At a recent event in Portland (er, sponsored by my book club, the Beef & Book Club, the greatest book club in America), author Brendan Koerner flashed through slides of news articles from the late '60s about a spate of skyjackings. Like a professor unveiling an alternative and largely untold history to eager college students, Koerner explained about "the golden age of hijacking," a span of nearly 10 years when commercial airlines were snagged by gun/knife/fake bomb-welding nut jobs at an alarming rate. (At the crescendo of the era, from 1968 to 1972, nearly one plane was hijacked weekly, including one evening in San Francisco when one such plane was leaving San Francisco just as another was being forced to land.)
Copycats, like D.B. Cooper, who was not the first—or the last—hijacker to demand ransom and boldly/stupidly skydive out, were common. The demands ranged from money to free flights to Cuba to release of political prisoners. It is almost the mirror image from contemporary attitudes of buttoned-down security and suspicions.
Koerner, a contributing editor for WIRED magazine, deftly and entertainingly tells this history, providing both journalistic discipline and storytelling fancy. At times, the tone is: Can you believe it? Like the Detroit hijackers who—correctly assuming the FBI would try to send an uncover agent—insist that their ransom be delivered by someone only wearing a skimpy swimsuit so that he couldn't hide his gun (er, so to speak), or the jaw-dropping stories, like the hijacker who, unknown to his wife, hides a shotgun in his baby's bedding (ultimately, she also was co-sentenced with the crime because, after the crime commenced, she forced a flight attendant at gunpoint to knit a cap for the infant!).
These well-told stories provide detailed texture of the times while simultaneously and briskly moving the history lesson along. But it is the main event, the story about two unlikely lovers and hijackers, that Koerner hovers over—and does so with painstakingly researched details and a great deal of care and heartfelt concern.

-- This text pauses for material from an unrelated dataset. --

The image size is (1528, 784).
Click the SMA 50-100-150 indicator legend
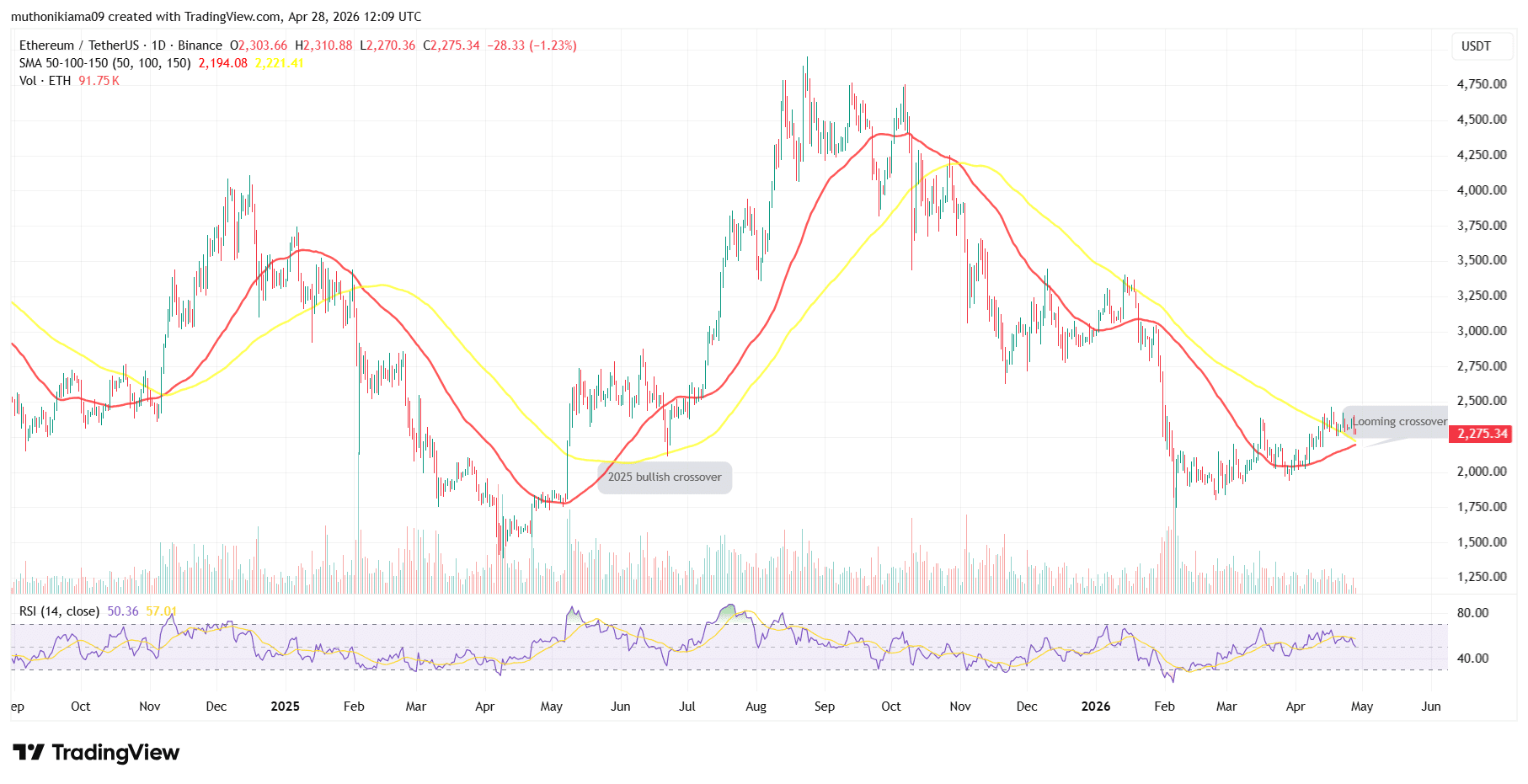tap(104, 63)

The force behind the 1972 hijacking of a San Diego flight (ultimately taken to Algiers) is Roger Holder, an Army vet whose head is scrambled by tours and killings in Vietnam, and racism at home (not to mention a great deal of marijuana). Holder is as crazy as he is charismatic, and Koerner does a remarkable job of creating a great deal of sympathy and understanding while never losing sight of the fact that Holder's harebrained decision to hijack a plane poisoned dozens of lives, including his own.

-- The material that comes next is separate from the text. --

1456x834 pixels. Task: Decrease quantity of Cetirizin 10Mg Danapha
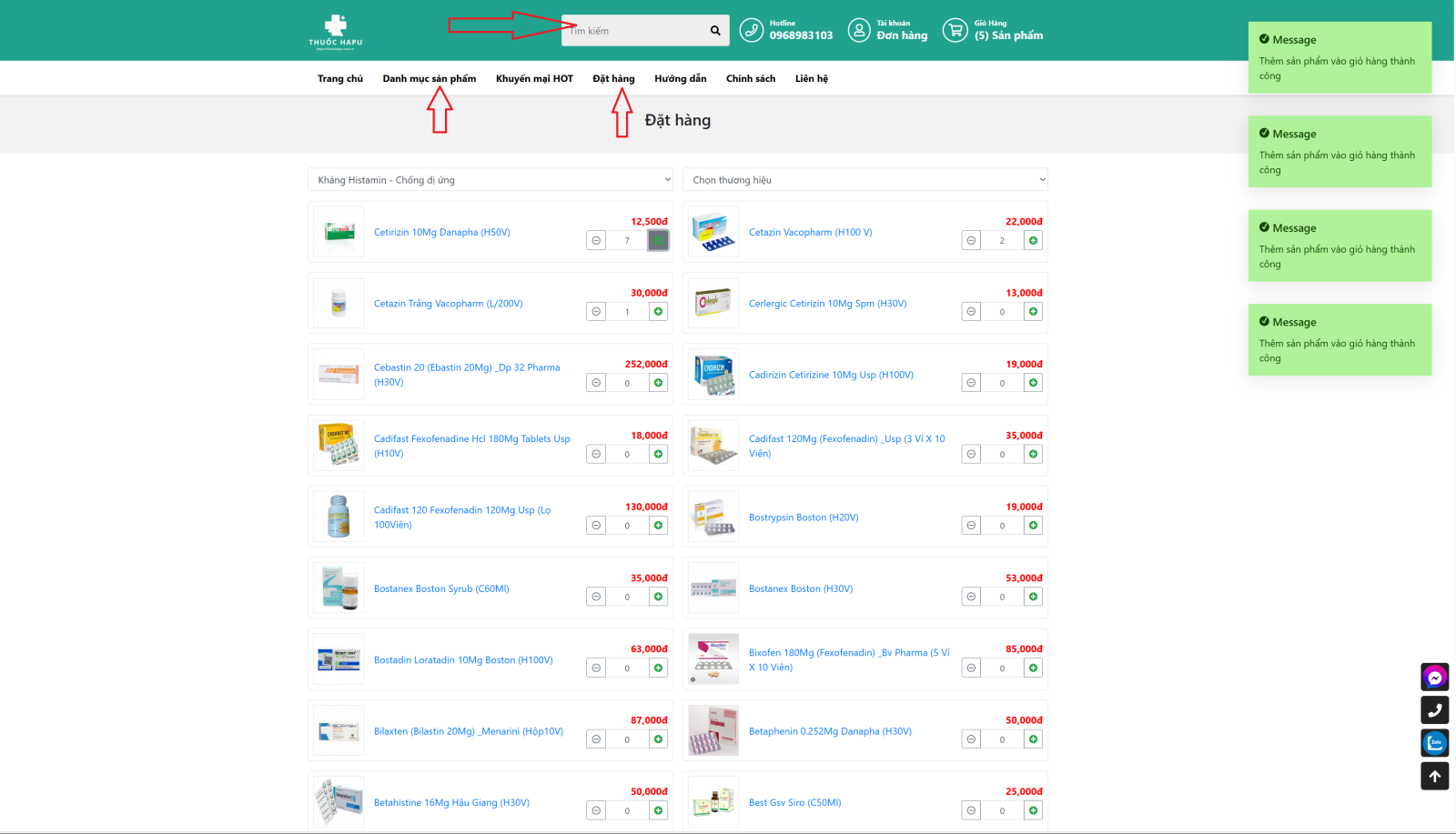596,240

AWOL from the army and living on the margins in San Diego, Holder hooks up with Cathy Kerkow, who grew up in Coos Bay. A classmate with Steve Prefontaine, Kerkow also is a track star before, like many in her end-of-the-'60s generation, dropped off the beaten path for a more free-living and loving lifestyle. (Almost like an episode of the "Twilight Zone," when Koerner traveled to Coos Bay to interview residents about Kerkow, no one acknowledged her existence, even though the hijacking was international news and her siblings and mom still live in the seaside town.) As much as Holder is a case study in post-traumatic disorder left untreated, Kerkow is mysterious and keenly tragic, a writ-large emblem of how dumb decisions made in teenage years can haunt the rest of our lives.
The Skies Belong to Us is an enthralling yet breezy read, and it is also one that reverberates with numerous historical themes—about racism, bad choices, the '60s, the '70s, the Vietnam War, the cost of security, the cost of trust, and, yes, of course, about September 11, although Koerner tactfully resfrains from stating the obvious. More than anything, it is history incredibly well told.